University of Reading
Supervised by Dr Ruth Blacksell, Programme Director in the Department of Typography & Graphic Communication, the University of Reading and Maxine Miller, Library Collections Manager, Tate Britain
October 2015 –
How can reconsideration of artists’ publishing through embodied, iterative material describe an approach to artists’ writing largely left out of historical accounts? What properties are retained through engaging with published materials in their original formats and how do they assist with an analysis of contexts of artists’ publishing as a post-1960s art form?

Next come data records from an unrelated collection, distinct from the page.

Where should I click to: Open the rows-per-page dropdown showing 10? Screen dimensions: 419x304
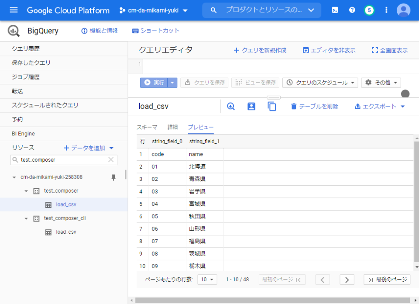[207, 279]
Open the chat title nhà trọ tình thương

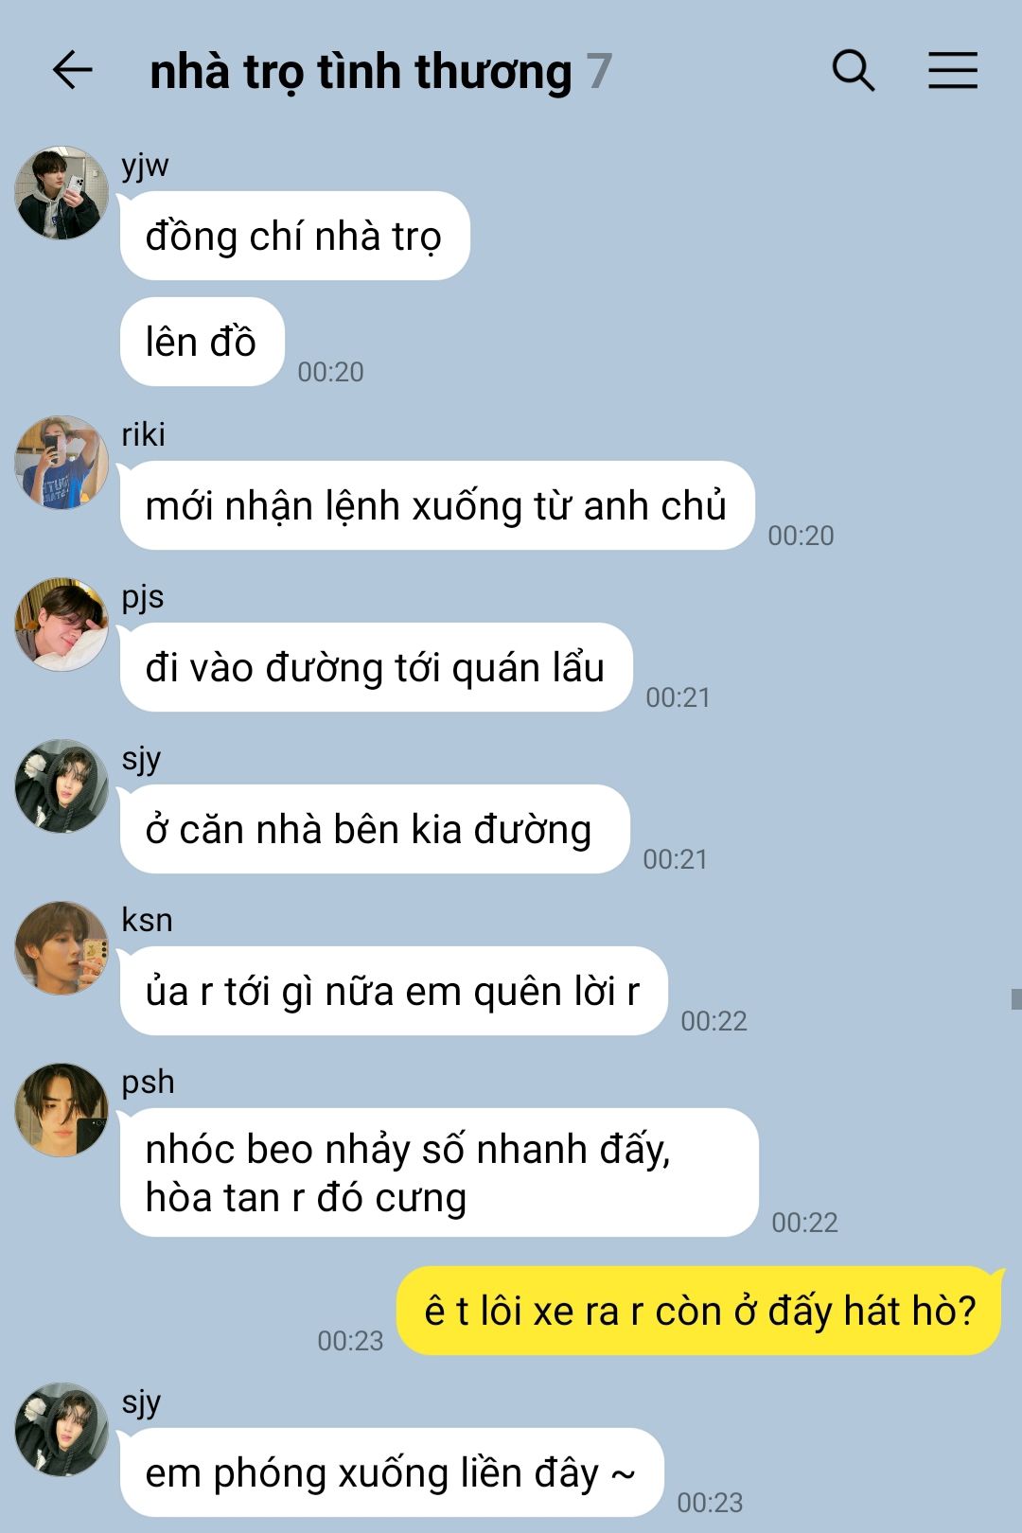[x=361, y=72]
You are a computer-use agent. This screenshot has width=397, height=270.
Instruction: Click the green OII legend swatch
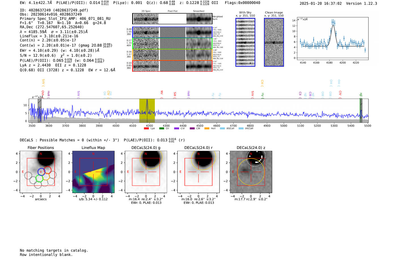(161, 128)
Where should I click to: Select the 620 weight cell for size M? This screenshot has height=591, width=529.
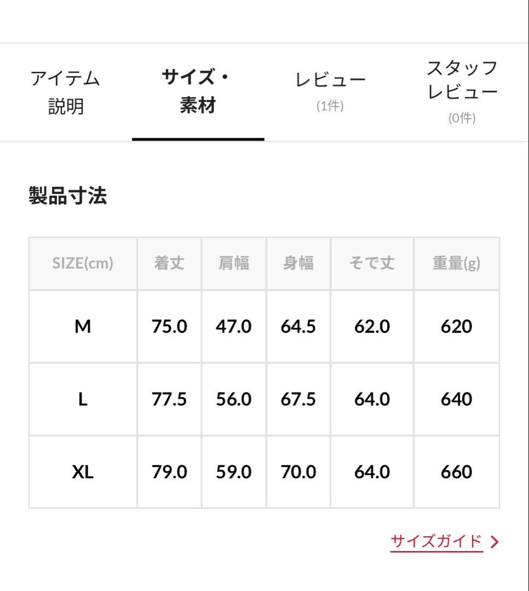pos(455,326)
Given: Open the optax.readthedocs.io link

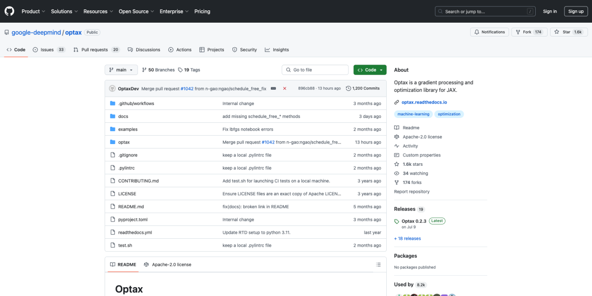Looking at the screenshot, I should [424, 102].
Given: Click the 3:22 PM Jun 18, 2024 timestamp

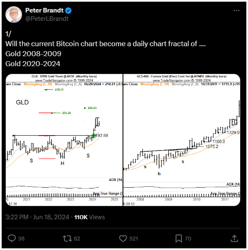Looking at the screenshot, I should click(37, 217).

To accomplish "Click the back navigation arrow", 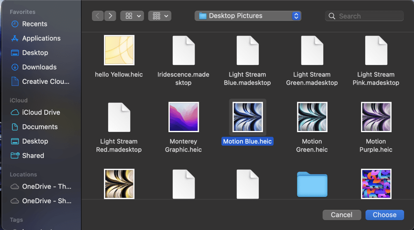I will (98, 16).
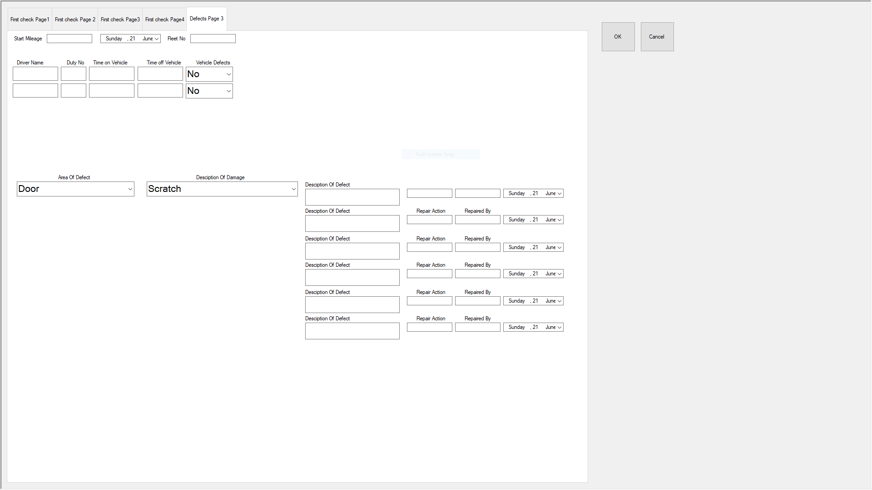The width and height of the screenshot is (872, 490).
Task: Click the first Driver Name text box
Action: 35,74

By staying close to material, this thesis proposes to articulate a series of published works into a relationship with contemporary accounts of dematerialised practices, through the perspective of women’s writing and publishing, focusing on published works by Lucy Lippard, Carolee Schneemann and Constance DeJong.
Ranging from documents of performance, correspondence, articles, catalogues, serial journals and artist books, each item contains material that has been published (and often republished), distributed, purchased and finally collected and stored within the Artist Book Collection, the Serial and Journal Collection, individual archives, and the personal libraries of artists held at Tate Britain. Separated across library and archive collections, and therefore subject to different forms of categorisation, the project of this thesis has been to reconstitute a collection of previously overlooked and seemingly unconnected items that expand notions of the relevancy of publishing in its expanded form, specific to its production in the UK, yet connected and descriptive of an international network of practitioners.
About Karen Di Franco
Karen Di Franco is a curator and writer working within the contexts of archives and publishing, with a focus on practices that emerge between text and performance, the page and the body. Frequently concerned with an inter-generational dialogue with these forms, Di Franco has curated exhibitions that incorporate materials described as ephemeral, yet resistant to categorisation. Recently she has written about Kathy Acker’s concrete poetry, and co-curated a screening programme of women artists’ films.